Would a decision invalidating the Affordable Care Act, in part or in whole, damage the Court's legitimacy? As I wrote on Friday, I'm among those who thinks the answer is "yes," although I was thinking primarily in the moral, substantive sense of the word. In other words, such a poorly reasoned, narrowly won decision should erode the Court's authority.

You have to go back almost a century, to the cases of the Lochner era, to find examples of the Supreme Court doing something as audacious as it seems to be contemplating now. As Jeffrey Toobin notes in the New Yorker,

As the Justices have said repeatedly, the courts should overrule the work of Congress only on the rarest occasions. “Conclusory second-guessing of difficult legislative decisions,” Chief Justice William Rehnquist once observed, “is not an attractive way for federal courts to engage in judicial review.” In recent years, the Justices have intervened in these matters solely to protect the rights of minorities shut out of the legislative process.

But whether the public will see things the same way, now or in the future, is a lot more difficult to say.

At the Volokh Conspiracy, the blog where the case against the Affordable Care Act percolated, David Bernstein of George Mason University thinks the chances of a backlash are slim:

Who, after all, is going to lead the charge against the Court? Liberal journalists like Linda Greenhouse and Dahlia Lithwick, whose human capital is invested in covering the Court? The fraternity of elite liberal lawyers who served as Supreme Court clerks, for whom undermining the Court’s legitimacy means undermining the value of their own prized credential? Liberal constitutional law professors, who are as invested as anyone in the Court’s significance? ... At most, a ruling against the ACA will have the same effect as Bush v. Gore or Citizens United, or Roe v. Wade and Boumediene for that matter; a fair amount of caterwauling, with the Court as an institution remaining unscathed.

This belief isn't confined to libertarians. Writing at the American ProspectScott Lemieux of the College of Saint Rose is equally skeptical:

Bush v. Gore, a decision just as nakedly partisan and even less legally defensible than a decision striking down the ACA would be, did not undermine popular support for the Court or lead to a rash of executive officials refusing to obey its orders (Democrats liked the Court less ... but Republicans thought better of it). Nor would striking down the ACA be the first politically controversial decision the Supreme Court has issued. Some landmark liberal rulings have created a semi-permanent Republican apoplexy about liberal "judicial activism" that becomes more remarkable as we go past four decades without a consistently liberal median vote on the Court. And yet, this selective outrage has comfortably coexisted with a willingness to both use the courts for conservative ends and ongoing public support for the Court.

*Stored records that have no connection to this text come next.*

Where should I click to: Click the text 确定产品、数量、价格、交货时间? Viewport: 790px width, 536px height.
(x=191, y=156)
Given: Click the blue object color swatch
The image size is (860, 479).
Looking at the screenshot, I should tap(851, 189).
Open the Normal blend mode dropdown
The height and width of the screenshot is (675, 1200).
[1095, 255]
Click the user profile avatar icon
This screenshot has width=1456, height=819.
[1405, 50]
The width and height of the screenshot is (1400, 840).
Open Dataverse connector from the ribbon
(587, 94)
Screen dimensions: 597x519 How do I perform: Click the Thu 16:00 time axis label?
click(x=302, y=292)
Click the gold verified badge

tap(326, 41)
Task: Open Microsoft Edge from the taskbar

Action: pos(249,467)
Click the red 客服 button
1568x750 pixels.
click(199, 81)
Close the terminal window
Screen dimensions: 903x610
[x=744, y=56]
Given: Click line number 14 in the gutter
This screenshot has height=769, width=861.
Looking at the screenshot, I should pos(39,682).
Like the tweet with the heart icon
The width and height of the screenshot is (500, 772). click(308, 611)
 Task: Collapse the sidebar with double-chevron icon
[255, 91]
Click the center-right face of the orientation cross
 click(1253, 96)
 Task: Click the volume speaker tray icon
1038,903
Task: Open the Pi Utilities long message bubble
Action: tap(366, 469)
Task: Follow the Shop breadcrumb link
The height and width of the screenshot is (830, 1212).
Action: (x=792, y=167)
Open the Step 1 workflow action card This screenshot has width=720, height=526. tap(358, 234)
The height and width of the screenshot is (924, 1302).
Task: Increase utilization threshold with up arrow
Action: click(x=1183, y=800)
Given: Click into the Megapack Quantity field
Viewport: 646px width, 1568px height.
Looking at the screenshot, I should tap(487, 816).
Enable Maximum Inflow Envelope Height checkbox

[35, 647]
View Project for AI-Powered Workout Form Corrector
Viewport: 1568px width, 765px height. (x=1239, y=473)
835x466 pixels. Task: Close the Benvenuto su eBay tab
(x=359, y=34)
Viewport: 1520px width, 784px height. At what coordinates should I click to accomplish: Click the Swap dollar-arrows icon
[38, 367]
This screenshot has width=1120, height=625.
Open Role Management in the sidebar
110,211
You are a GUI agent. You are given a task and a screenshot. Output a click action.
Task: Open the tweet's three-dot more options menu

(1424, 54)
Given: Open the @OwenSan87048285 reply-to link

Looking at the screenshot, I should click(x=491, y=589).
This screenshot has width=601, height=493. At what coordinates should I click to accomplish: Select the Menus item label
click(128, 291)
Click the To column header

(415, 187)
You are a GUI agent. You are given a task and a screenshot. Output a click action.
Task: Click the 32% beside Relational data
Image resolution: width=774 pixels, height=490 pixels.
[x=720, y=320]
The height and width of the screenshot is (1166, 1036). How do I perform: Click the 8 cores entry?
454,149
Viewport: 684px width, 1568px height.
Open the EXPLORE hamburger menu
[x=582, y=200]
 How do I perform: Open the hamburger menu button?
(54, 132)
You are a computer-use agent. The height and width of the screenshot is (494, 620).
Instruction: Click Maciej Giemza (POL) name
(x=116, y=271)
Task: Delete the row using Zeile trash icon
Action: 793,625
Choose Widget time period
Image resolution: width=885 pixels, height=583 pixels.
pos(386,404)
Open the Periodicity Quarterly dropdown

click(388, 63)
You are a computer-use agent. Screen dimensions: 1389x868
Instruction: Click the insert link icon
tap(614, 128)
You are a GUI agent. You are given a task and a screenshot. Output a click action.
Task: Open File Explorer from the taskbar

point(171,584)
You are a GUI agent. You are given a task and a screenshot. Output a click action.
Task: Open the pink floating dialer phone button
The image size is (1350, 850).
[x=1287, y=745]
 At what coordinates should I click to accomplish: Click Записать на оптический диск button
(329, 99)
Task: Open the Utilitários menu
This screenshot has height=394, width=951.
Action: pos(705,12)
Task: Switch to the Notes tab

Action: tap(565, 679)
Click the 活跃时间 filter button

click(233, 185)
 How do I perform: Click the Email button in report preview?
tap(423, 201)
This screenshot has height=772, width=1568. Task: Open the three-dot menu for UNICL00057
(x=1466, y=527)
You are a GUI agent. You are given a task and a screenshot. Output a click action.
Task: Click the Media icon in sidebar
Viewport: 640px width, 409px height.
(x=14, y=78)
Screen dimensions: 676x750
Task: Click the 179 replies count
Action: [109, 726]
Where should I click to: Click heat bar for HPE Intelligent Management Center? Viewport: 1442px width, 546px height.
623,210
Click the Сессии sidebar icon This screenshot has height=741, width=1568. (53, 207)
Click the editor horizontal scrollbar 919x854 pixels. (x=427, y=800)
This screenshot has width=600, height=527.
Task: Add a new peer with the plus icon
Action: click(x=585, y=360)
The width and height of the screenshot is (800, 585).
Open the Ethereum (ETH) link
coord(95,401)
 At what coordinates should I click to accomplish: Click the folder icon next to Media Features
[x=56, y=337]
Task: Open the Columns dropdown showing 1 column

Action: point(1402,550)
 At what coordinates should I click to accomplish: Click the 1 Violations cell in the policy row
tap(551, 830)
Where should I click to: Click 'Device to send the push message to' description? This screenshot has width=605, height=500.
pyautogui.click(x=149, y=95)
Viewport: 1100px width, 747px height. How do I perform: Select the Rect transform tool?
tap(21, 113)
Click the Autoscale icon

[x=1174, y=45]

Andrew Koppelman, the Northwestern Law School professor who followed the hearings for Salon, disagrees. Via e-mail, he writes:

A decision invalidating the mandate would paint Obama into a corner, forcing him to make the Supreme Court a big issue in his reelection campaign. Bush v. Gore didn’t make the Court look good, but it didn’t lead to millions of dollars worth of television ads trying to persuade the American public that the Republicans on the Court are a bunch of despicable political hacks. Look what millions of dollars in negative ads have done to Mitt Romney’s poll numbers. Does the Court really want to subject itself to that?

Bernstein, Lemieux, and others who agree with them may be right. As always, I'm more comfortable saying what should happen than what will happen. 

But keep in mind that the effect of narrow, seemingly partisan decisions can be cumulative. A decision striking down the health care law might seem more alarming precisely because it's part of a pattern that started with Bush v. Gore and Citizens United. The liberal base will certainly see it that way. And although the mandate itself has always been (highly) unpopular, the benefits of insurance reform—in particular, the availability of insurance to people with pre-existing conditions—has always been (highly) popular. If the Court throws out those provisions, or causes them to fail, the public might take more notice, particularly if Democrats frame the issue that way. 

This brings me to my last point. Public perceptions of this case, and the Supreme Court, are not some static reality. How people react to the final ruling will depend a great deal on what they hear and read, directly and indirectly. And that's true no matter what the Court decides.

Update: If you haven't already, read Kevin Drum's take on these same questions. Also, I changed "thinly reasoned" to "poorly reasoned" in the first paragraph. I think the justifications for overturning the mandate are weak—unless, again, the Court is willing to admit it's seriously rethinking important precedents. But the justifications exist.